与凝聚态爆炸危险源截然不同，气体爆炸危险源致灾能量的释放依赖于爆炸与结构的相互作用而表现为多重性，严重制约气体爆炸灾害的准确预报和事故防控。本项目以典型建筑结构内气体爆炸致灾过程为研究对象，基于气体爆炸基本原理，系统研究气体爆炸危险源致灾能量多重性的物理机制及灾变过程。首先，在全面考查约束、环境、危险源分布等多种影响因素的基础上，重点研究爆炸过程与约束结构的耦合作用机理，研究结构破坏失效对爆炸流场演化及能量释放的定量影响规律，探索局部建筑结构在气体爆炸直接作用下的真实动力响应过程及破坏机理；以此为基础，进一步探索气体爆炸危险源致灾能量沿时间和空间的多重性演化机制，探究致灾能量与主要影响因素的定量时空关系，构建致灾能量的定量评估方法。本项目预期成果有助于摆脱对凝聚态爆炸理论及经验模型的过分依赖，为气体爆炸危险源灾害评估与建筑物抗爆加固设计提供科学的理论依据和有效的技术支撑。

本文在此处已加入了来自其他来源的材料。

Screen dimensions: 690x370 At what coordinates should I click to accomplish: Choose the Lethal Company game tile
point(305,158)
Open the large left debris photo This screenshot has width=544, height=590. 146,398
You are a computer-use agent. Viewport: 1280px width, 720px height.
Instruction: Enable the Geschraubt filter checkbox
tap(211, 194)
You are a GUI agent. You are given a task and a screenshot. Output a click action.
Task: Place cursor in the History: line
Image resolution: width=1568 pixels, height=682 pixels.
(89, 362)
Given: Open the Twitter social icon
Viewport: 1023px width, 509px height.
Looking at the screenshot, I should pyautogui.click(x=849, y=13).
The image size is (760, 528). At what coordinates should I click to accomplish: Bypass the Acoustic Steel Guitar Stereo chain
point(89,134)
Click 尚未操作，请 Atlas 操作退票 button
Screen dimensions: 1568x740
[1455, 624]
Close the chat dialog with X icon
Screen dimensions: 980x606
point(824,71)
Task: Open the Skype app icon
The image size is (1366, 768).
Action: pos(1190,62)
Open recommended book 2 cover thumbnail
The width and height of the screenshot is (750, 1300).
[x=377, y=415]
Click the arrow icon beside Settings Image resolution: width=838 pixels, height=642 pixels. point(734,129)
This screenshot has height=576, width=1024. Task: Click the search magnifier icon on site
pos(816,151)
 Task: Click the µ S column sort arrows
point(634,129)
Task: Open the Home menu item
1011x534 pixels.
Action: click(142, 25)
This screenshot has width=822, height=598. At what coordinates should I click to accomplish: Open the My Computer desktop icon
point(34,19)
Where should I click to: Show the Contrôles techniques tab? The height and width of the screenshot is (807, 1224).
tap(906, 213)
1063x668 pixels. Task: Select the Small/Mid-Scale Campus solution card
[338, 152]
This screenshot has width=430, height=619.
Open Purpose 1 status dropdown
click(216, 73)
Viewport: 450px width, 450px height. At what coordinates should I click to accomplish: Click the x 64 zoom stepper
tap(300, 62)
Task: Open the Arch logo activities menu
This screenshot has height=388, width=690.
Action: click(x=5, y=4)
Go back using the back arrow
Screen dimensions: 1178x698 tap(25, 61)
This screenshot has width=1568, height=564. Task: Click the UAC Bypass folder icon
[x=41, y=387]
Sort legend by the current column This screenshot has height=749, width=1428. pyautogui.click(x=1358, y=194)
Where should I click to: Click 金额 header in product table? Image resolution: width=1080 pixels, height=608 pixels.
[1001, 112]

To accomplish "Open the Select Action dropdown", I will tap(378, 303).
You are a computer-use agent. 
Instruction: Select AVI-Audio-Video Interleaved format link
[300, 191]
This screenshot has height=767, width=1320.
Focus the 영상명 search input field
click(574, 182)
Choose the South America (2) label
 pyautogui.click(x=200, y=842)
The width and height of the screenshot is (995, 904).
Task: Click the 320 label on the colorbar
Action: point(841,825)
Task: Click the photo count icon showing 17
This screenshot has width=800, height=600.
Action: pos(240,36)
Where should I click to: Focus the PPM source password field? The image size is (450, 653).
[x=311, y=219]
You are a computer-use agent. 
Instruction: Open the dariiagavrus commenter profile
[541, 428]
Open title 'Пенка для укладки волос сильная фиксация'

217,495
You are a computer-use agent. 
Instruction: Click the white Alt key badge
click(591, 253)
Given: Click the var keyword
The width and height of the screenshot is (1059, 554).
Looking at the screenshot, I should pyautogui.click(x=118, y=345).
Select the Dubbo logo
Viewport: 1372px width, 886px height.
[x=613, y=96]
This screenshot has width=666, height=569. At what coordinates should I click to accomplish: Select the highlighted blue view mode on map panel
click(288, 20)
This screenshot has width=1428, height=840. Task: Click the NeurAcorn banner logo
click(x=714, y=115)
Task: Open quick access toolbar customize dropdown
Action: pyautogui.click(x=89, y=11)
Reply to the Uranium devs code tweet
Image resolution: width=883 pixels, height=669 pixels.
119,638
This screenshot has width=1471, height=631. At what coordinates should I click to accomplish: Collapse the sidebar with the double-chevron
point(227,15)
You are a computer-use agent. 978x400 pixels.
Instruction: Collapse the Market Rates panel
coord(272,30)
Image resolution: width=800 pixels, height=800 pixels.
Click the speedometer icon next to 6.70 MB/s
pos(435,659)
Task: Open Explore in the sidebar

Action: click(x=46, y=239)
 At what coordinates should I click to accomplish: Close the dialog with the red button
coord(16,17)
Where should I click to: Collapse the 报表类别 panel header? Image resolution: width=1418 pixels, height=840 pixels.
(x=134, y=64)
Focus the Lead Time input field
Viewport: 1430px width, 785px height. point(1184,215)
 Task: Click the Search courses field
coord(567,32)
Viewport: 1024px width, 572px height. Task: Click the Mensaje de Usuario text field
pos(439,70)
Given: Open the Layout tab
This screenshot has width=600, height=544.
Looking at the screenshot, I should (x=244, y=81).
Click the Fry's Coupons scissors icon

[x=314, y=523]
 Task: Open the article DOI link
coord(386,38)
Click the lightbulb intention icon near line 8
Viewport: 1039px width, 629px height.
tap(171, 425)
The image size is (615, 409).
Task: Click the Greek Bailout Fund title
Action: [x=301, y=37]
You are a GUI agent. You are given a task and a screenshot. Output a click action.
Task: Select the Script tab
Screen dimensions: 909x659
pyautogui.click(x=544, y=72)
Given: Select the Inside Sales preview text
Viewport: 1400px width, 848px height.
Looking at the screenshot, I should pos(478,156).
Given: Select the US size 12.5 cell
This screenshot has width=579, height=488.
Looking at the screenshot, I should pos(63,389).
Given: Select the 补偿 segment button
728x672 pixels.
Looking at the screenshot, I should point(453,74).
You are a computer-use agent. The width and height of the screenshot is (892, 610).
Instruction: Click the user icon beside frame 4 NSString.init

与凝聚态爆炸危险源截然不同，气体爆炸危险源致灾能量的释放依赖于爆炸与结构的相互作用而表现为多重性，严重制约气体爆炸灾害的准确预报和事故防控。本项目以典型建筑结构内气体爆炸致灾过程为研究对象，基于气体爆炸基本原理，系统研究气体爆炸危险源致灾能量多重性的物理机制及灾变过程。一是基于大尺度实验对比验证，建立了适合于约束泄爆条件下气体爆炸瞬态流场的数值方法，首次揭示了数值模拟过程中泄爆口外部计算域尺寸对约束泄爆效应的影响机制及规律，阐释了室内爆炸超压的振荡特征及本质原因，提出了泄爆口外部计算域的最优选取方案；二是阐明了气体爆炸流场与约束泄爆结构的耦合机理，揭示了约束结构、危险源、点火源等多种因素特征参数对爆炸能量多重性时空特征的影响机制及超压载荷“双峰”定量规律；三是初步阐明了气体爆炸作用下顶盖与侧墙的耦合泄爆机制，给出了顶部泄爆参数的选取建议；四是证实了“载荷-响应”两步数值方法在细致描述气体爆炸和结构响应全过程方面的有效性；五是基于多种影响因素构建了基于爆炸强度的气体内爆炸致灾能量定量评估模型，实现了爆炸灾害快速、准确评估。研究成果有助于摆脱对凝聚态爆炸理论及经验模型的过分依懒，对此类事故的事前预测和事后评估具有现实指导意义，对气体爆炸安全理论的进一步深化提供了理论依据。